**JOB:** Reproduce verbatim the rows from the very first one through the row containing "Impressum (48, 1231)", including both of those rows.

**GIVEN RECORDS:**

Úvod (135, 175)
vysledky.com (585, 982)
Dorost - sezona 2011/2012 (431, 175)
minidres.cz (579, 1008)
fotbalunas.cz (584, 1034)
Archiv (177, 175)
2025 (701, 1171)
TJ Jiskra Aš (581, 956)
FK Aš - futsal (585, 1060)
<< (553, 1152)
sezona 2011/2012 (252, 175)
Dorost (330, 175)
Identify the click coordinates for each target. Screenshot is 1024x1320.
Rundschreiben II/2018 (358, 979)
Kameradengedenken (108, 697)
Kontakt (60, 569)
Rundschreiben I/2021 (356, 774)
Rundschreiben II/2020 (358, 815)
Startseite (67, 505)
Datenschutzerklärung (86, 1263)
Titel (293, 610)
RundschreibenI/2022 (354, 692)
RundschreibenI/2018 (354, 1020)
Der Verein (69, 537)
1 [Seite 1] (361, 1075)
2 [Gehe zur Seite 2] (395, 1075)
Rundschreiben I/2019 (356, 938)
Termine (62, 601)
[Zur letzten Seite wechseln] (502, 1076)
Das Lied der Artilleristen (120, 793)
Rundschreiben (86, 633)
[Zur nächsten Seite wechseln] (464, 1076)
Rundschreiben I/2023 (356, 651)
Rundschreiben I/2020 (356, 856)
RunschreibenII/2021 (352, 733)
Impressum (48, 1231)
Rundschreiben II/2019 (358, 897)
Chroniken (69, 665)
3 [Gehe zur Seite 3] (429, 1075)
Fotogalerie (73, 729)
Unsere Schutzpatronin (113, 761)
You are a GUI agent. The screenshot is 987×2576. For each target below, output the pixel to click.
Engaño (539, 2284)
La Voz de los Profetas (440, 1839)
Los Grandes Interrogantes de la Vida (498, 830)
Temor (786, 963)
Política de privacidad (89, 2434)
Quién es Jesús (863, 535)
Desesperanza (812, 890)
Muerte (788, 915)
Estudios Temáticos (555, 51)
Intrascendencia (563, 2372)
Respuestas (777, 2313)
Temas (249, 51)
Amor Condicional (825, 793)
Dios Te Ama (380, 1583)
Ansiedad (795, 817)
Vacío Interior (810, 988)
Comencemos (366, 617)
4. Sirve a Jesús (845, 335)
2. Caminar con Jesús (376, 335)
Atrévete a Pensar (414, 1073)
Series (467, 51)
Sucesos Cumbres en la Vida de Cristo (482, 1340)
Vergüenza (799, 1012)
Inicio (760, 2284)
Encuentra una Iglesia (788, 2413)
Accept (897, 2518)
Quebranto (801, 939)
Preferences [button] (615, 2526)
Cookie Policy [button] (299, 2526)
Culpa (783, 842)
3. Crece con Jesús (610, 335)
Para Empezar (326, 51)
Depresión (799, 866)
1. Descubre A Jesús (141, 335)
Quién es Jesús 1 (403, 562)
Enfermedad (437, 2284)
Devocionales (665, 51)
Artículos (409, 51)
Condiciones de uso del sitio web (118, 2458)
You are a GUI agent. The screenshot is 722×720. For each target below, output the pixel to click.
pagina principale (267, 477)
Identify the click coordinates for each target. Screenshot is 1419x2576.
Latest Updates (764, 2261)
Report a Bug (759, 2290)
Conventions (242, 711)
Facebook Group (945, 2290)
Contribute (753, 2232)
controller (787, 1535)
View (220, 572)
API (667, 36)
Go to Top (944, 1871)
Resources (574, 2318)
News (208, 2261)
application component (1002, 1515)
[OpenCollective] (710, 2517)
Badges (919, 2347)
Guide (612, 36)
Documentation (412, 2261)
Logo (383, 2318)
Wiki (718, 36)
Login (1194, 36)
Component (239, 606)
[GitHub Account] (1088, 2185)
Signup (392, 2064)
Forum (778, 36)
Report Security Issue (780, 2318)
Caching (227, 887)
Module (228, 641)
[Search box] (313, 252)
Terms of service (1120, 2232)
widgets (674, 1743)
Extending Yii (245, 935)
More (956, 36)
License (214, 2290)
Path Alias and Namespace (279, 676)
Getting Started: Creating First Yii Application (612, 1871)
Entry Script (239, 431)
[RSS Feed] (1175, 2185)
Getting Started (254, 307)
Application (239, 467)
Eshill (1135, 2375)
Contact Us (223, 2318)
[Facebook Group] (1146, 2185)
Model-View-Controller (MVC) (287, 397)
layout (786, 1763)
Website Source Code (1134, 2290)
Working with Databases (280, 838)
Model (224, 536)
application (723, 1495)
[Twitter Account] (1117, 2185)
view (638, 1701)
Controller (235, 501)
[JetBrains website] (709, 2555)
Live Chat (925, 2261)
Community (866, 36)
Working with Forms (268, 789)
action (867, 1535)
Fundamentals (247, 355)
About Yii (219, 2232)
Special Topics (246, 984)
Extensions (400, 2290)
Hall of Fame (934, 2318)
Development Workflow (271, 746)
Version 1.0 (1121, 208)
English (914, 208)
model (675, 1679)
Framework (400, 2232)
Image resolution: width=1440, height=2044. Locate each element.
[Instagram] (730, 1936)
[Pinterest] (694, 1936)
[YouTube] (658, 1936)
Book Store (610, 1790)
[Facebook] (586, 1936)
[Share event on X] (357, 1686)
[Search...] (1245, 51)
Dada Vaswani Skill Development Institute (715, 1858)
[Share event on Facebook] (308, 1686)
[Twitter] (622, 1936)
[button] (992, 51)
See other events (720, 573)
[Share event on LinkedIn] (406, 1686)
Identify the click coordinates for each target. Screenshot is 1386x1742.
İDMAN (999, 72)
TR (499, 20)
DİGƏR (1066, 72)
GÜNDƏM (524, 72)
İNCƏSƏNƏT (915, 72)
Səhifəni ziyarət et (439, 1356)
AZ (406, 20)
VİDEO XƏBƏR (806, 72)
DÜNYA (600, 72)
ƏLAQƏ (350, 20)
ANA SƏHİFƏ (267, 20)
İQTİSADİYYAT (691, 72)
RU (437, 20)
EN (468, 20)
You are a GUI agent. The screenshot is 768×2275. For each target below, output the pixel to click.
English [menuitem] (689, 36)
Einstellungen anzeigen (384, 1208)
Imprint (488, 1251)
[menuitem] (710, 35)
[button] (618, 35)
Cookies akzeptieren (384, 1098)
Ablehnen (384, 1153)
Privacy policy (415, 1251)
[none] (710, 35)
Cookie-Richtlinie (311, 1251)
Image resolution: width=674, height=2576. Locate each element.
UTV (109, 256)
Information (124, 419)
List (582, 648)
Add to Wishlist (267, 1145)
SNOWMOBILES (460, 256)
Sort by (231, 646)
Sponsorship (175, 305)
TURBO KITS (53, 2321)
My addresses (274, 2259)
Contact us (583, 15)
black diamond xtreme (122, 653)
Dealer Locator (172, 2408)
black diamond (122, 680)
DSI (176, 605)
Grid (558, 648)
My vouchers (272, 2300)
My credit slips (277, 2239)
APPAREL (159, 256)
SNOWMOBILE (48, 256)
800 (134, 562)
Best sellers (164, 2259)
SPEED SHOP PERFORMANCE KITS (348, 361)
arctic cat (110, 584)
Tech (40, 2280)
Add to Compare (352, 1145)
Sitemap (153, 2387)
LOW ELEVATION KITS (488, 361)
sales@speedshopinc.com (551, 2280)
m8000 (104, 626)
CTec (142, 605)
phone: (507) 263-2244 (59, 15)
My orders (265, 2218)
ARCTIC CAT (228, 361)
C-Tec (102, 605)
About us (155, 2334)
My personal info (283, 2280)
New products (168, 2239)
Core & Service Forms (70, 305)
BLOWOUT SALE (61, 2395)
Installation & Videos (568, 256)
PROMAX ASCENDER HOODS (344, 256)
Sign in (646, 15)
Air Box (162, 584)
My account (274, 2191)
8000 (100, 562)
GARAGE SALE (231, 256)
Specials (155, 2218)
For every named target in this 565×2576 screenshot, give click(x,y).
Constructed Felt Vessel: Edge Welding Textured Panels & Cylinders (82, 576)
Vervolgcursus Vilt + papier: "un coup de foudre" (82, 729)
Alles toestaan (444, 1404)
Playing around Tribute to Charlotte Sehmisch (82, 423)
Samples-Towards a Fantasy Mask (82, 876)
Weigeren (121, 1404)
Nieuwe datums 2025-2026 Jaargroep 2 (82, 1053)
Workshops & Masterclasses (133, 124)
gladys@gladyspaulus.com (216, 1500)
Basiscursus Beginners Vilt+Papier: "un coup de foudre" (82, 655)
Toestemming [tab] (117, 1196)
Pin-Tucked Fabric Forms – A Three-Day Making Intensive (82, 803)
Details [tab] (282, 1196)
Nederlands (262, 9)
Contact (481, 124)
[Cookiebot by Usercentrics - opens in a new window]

**TASK RESULT:**
Úvod (135, 175)
vysledky.com (585, 982)
Dorost - sezona 2011/2012 (431, 175)
minidres.cz (579, 1008)
fotbalunas.cz (584, 1034)
Archiv (177, 175)
2025 (701, 1171)
TJ Jiskra Aš (581, 956)
FK Aš - futsal (585, 1060)
<< (553, 1152)
sezona 2011/2012 (252, 175)
Dorost (330, 175)
Identify the click coordinates for each target. Screenshot is 1024x1320.
Rundschreiben II/2018 (358, 979)
Kameradengedenken (108, 697)
Kontakt (60, 569)
Rundschreiben I/2021 (356, 774)
Rundschreiben II/2020 (358, 815)
Startseite (67, 505)
Datenschutzerklärung (86, 1263)
Titel (293, 610)
RundschreibenI/2022 (354, 692)
RundschreibenI/2018 (354, 1020)
Der Verein (69, 537)
1 [Seite 1] (361, 1075)
2 [Gehe zur Seite 2] (395, 1075)
Rundschreiben I/2019 (356, 938)
Termine (62, 601)
[Zur letzten Seite wechseln] (502, 1076)
Das Lied der Artilleristen (120, 793)
Rundschreiben (86, 633)
[Zur nächsten Seite wechseln] (464, 1076)
Rundschreiben I/2023 (356, 651)
Rundschreiben I/2020 (356, 856)
RunschreibenII/2021 (352, 733)
Impressum (48, 1231)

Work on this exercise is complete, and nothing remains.